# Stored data

▶

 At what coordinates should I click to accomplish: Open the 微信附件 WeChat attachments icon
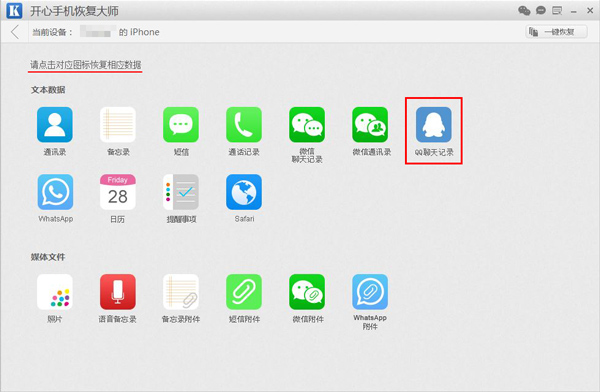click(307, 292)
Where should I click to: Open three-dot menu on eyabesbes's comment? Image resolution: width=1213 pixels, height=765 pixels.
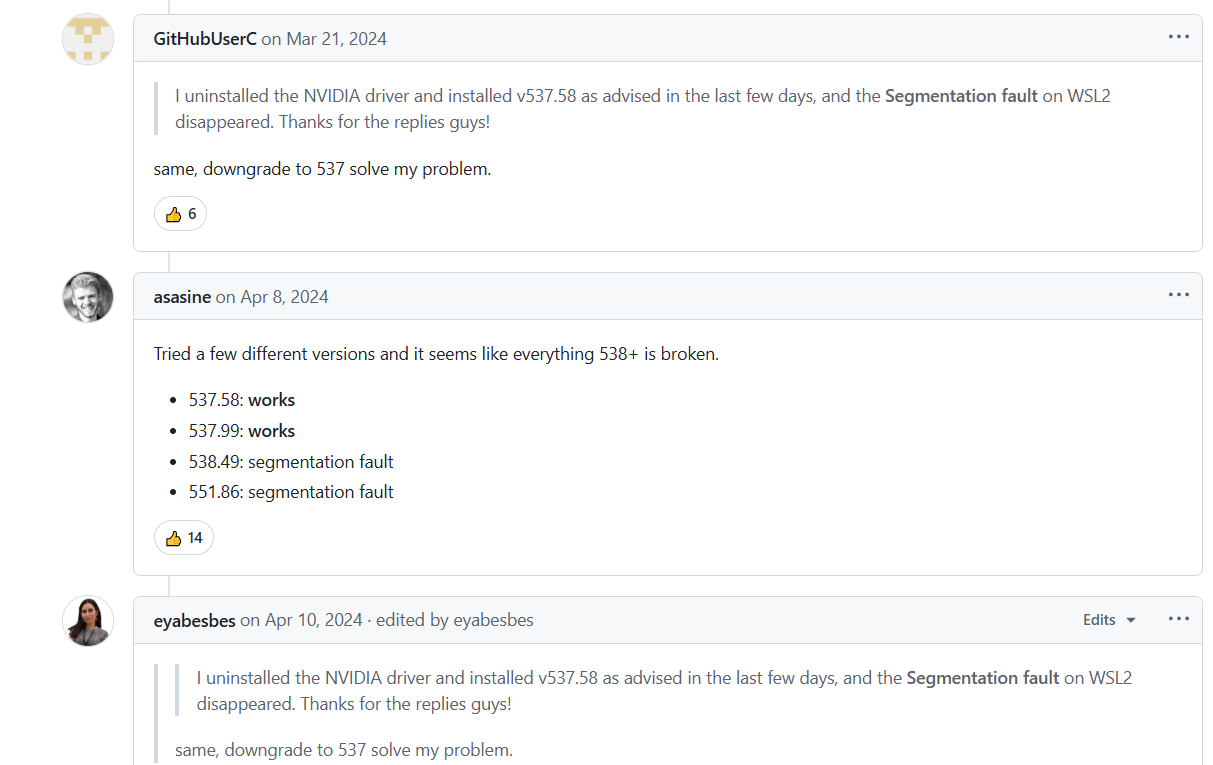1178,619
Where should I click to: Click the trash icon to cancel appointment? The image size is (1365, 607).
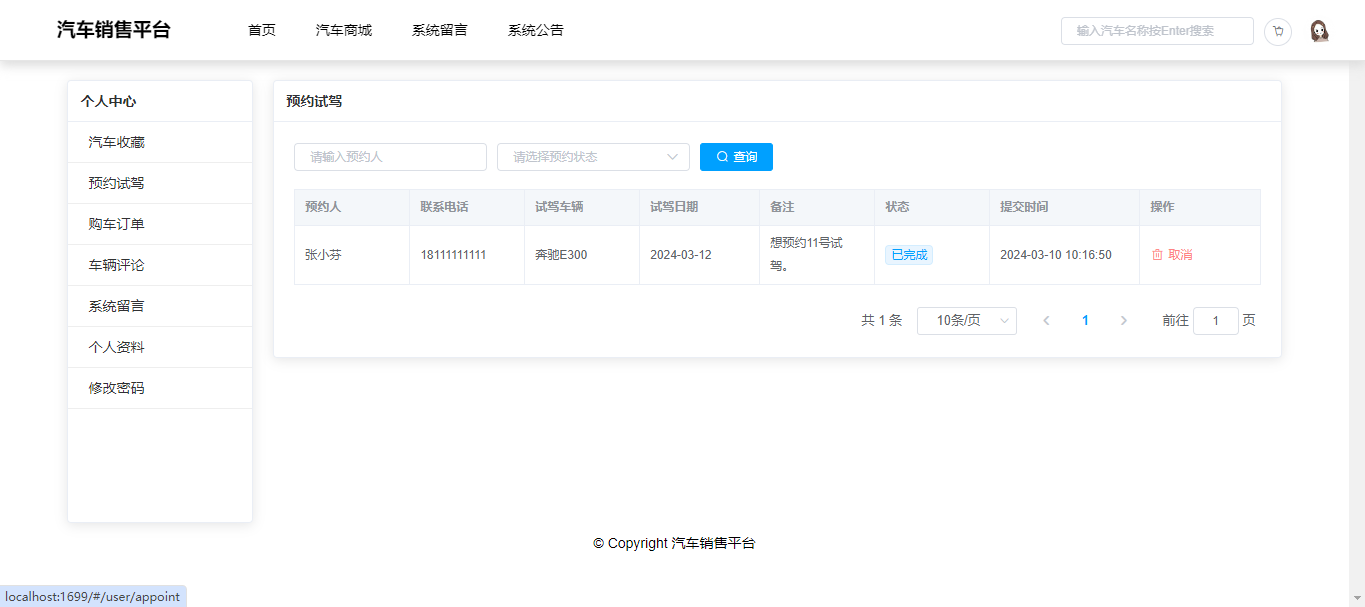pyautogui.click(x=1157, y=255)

◀

# Problem to work on
Give the records again exactly, without pictures.

# Written response
 At what coordinates should I click to accomplish: Open the 微信附件 WeChat attachments icon
click(307, 292)
Where should I click to: Open three-dot menu on eyabesbes's comment? Image resolution: width=1213 pixels, height=765 pixels.
1178,619
Where should I click to: Click the trash icon to cancel appointment? The image size is (1365, 607).
pyautogui.click(x=1157, y=255)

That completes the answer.